(Supplied records Opens)

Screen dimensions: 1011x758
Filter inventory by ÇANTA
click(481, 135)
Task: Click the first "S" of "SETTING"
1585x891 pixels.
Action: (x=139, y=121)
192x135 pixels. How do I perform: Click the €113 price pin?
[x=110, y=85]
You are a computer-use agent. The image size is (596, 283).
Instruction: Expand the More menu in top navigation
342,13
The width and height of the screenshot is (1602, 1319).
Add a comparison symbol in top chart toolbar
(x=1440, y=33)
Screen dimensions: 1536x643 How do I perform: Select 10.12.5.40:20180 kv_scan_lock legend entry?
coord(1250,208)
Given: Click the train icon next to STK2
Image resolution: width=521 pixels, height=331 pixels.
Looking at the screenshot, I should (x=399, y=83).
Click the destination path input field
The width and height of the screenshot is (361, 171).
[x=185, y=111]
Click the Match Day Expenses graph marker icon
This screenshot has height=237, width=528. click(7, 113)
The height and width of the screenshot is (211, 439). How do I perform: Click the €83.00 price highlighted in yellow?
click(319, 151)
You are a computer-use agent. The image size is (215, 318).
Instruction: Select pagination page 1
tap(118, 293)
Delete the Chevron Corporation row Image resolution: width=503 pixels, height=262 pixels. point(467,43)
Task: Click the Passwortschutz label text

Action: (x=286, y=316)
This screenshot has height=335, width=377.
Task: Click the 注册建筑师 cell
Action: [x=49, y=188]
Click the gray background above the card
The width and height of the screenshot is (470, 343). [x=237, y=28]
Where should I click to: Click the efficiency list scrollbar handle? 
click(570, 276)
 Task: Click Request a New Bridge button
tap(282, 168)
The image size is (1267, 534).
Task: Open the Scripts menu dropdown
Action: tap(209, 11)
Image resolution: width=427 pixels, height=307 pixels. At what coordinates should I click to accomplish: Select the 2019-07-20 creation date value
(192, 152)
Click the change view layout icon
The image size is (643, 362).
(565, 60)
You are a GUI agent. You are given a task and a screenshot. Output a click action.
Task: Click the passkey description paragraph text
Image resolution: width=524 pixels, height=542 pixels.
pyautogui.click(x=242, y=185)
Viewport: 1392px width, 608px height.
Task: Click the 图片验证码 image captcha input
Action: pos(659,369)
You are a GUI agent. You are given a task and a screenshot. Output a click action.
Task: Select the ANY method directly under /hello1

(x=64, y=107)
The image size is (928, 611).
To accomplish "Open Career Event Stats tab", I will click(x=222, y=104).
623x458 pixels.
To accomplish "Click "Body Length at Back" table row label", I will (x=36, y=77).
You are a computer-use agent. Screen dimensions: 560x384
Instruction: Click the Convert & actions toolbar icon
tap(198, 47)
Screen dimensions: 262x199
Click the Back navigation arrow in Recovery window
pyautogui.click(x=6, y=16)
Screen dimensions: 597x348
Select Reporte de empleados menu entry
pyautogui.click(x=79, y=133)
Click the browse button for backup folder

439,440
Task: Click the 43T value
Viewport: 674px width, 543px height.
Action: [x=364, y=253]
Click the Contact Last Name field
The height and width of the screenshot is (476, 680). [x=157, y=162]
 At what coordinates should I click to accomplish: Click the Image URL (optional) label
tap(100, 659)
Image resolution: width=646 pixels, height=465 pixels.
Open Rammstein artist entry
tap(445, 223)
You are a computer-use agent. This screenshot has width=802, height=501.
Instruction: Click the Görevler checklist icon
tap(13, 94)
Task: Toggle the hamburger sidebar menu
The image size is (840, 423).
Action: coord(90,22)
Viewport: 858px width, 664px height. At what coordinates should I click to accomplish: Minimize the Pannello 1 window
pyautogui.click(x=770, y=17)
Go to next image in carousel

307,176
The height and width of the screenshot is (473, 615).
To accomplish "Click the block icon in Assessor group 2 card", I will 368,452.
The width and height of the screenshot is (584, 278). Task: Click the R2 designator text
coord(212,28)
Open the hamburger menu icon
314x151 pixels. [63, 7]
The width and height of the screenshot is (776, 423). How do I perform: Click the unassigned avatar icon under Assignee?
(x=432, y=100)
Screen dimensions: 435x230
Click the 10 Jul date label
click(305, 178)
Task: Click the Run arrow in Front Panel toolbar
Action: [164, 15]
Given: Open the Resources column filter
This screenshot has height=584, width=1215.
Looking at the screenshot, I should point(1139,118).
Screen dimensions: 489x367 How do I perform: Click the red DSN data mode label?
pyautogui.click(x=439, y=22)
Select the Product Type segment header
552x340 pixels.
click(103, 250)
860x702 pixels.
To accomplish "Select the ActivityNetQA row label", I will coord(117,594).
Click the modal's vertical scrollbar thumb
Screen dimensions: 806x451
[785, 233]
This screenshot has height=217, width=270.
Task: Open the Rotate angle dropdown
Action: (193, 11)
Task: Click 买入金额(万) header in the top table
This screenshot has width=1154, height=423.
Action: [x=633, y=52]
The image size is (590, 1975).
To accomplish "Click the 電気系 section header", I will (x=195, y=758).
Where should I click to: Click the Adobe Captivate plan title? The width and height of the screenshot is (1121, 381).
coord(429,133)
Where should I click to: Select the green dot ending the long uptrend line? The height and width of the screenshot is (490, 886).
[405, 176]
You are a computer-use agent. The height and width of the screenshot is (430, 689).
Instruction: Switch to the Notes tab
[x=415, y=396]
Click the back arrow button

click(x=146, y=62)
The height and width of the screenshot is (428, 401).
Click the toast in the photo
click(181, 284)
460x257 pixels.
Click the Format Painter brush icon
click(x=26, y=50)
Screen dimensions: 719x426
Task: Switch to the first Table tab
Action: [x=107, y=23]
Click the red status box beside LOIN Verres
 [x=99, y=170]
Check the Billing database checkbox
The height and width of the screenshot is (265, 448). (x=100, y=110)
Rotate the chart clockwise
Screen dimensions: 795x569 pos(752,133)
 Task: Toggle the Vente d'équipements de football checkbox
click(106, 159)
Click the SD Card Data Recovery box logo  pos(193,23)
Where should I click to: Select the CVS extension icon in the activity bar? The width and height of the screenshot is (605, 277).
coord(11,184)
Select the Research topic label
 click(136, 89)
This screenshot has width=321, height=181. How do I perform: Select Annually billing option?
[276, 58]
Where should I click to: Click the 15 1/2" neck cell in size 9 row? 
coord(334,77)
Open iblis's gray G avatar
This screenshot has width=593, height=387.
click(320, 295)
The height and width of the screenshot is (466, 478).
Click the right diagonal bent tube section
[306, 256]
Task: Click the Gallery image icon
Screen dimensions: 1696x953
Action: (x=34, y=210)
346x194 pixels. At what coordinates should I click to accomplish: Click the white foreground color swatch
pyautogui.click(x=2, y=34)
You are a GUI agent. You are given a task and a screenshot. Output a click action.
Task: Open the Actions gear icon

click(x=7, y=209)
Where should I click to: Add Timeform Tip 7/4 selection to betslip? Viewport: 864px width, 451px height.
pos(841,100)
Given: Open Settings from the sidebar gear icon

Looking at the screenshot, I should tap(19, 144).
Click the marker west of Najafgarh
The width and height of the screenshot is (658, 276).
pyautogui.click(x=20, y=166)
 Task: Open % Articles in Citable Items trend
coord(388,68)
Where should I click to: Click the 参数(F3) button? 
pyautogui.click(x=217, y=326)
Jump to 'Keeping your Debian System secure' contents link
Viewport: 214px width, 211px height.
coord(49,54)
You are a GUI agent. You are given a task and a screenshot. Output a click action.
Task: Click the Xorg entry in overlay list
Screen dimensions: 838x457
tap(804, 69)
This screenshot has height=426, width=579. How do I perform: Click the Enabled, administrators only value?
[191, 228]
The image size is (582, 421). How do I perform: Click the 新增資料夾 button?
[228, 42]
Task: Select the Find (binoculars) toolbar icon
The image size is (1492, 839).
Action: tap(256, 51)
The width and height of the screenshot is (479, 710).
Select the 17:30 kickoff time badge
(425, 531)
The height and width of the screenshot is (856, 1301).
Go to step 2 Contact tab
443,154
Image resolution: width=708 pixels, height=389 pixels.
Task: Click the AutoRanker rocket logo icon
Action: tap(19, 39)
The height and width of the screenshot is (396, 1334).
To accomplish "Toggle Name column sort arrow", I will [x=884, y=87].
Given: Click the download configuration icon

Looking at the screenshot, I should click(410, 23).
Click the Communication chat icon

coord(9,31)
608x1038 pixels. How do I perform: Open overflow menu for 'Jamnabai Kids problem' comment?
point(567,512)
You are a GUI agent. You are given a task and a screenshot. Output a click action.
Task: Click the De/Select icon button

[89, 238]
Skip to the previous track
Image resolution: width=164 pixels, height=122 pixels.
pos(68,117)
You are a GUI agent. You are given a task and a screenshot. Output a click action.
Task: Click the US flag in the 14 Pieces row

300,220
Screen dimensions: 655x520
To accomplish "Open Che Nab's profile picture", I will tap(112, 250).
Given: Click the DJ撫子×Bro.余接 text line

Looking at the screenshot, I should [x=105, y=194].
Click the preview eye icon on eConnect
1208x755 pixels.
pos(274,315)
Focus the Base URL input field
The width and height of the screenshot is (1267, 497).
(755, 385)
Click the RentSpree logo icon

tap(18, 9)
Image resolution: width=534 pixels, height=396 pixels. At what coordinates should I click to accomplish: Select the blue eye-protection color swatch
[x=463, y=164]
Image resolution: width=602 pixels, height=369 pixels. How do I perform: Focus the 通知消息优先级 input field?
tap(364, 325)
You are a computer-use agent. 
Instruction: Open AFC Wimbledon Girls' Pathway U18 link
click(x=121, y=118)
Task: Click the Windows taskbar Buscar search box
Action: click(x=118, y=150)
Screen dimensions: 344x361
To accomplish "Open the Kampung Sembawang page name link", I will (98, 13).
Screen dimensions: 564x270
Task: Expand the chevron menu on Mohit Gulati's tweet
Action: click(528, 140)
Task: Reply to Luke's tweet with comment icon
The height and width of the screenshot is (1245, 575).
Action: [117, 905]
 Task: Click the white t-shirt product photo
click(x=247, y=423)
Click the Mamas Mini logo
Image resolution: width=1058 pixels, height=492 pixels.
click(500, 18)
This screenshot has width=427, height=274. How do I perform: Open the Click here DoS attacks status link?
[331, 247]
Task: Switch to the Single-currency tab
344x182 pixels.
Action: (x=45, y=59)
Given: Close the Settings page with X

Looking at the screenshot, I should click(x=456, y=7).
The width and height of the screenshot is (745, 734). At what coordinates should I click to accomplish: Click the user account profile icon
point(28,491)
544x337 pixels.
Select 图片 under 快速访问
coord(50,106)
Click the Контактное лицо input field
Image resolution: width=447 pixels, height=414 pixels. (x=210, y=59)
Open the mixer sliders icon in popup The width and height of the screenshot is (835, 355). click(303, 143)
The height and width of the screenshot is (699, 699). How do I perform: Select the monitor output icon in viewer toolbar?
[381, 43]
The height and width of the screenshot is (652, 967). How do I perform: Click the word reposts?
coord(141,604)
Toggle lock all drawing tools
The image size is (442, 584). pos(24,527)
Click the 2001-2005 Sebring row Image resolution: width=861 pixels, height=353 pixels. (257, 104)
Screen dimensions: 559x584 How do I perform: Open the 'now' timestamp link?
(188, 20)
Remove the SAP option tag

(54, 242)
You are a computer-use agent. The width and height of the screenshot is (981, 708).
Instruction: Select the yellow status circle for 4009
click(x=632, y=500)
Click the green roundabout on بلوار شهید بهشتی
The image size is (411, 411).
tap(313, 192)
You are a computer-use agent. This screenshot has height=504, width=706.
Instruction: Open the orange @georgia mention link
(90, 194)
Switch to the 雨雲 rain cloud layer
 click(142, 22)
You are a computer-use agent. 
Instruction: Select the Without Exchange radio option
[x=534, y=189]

(Supplied records Closes)

Output should match, line for line, the stretch of the material above from the line holding "Click the Match" through the line holding "Screen dimensions: 597x348".

Click the Match Day Expenses graph marker icon
This screenshot has height=237, width=528. click(7, 113)
The height and width of the screenshot is (211, 439). How do I perform: Click the €83.00 price highlighted in yellow?
click(319, 151)
You are a computer-use agent. The image size is (215, 318).
Instruction: Select pagination page 1
tap(118, 293)
Delete the Chevron Corporation row Image resolution: width=503 pixels, height=262 pixels. point(467,43)
Task: Click the Passwortschutz label text

Action: (x=286, y=316)
This screenshot has height=335, width=377.
Task: Click the 注册建筑师 cell
Action: [x=49, y=188]
Click the gray background above the card
The width and height of the screenshot is (470, 343). [x=237, y=28]
Where should I click to: Click the efficiency list scrollbar handle? 
click(570, 276)
 Task: Click Request a New Bridge button
tap(282, 168)
The image size is (1267, 534).
Task: Open the Scripts menu dropdown
Action: tap(209, 11)
Image resolution: width=427 pixels, height=307 pixels. At what coordinates should I click to accomplish: Select the 2019-07-20 creation date value
(192, 152)
Click the change view layout icon
The image size is (643, 362).
(565, 60)
You are a GUI agent. You are given a task and a screenshot. Output a click action.
Task: Click the passkey description paragraph text
Image resolution: width=524 pixels, height=542 pixels.
pyautogui.click(x=242, y=185)
Viewport: 1392px width, 608px height.
Task: Click the 图片验证码 image captcha input
Action: pos(659,369)
You are a GUI agent. You are given a task and a screenshot. Output a click action.
Task: Select the ANY method directly under /hello1

(x=64, y=107)
The image size is (928, 611).
To accomplish "Open Career Event Stats tab", I will click(x=222, y=104).
623x458 pixels.
To accomplish "Click "Body Length at Back" table row label", I will (x=36, y=77).
You are a computer-use agent. Screen dimensions: 560x384
Instruction: Click the Convert & actions toolbar icon
tap(198, 47)
Screen dimensions: 262x199
Click the Back navigation arrow in Recovery window
pyautogui.click(x=6, y=16)
Screen dimensions: 597x348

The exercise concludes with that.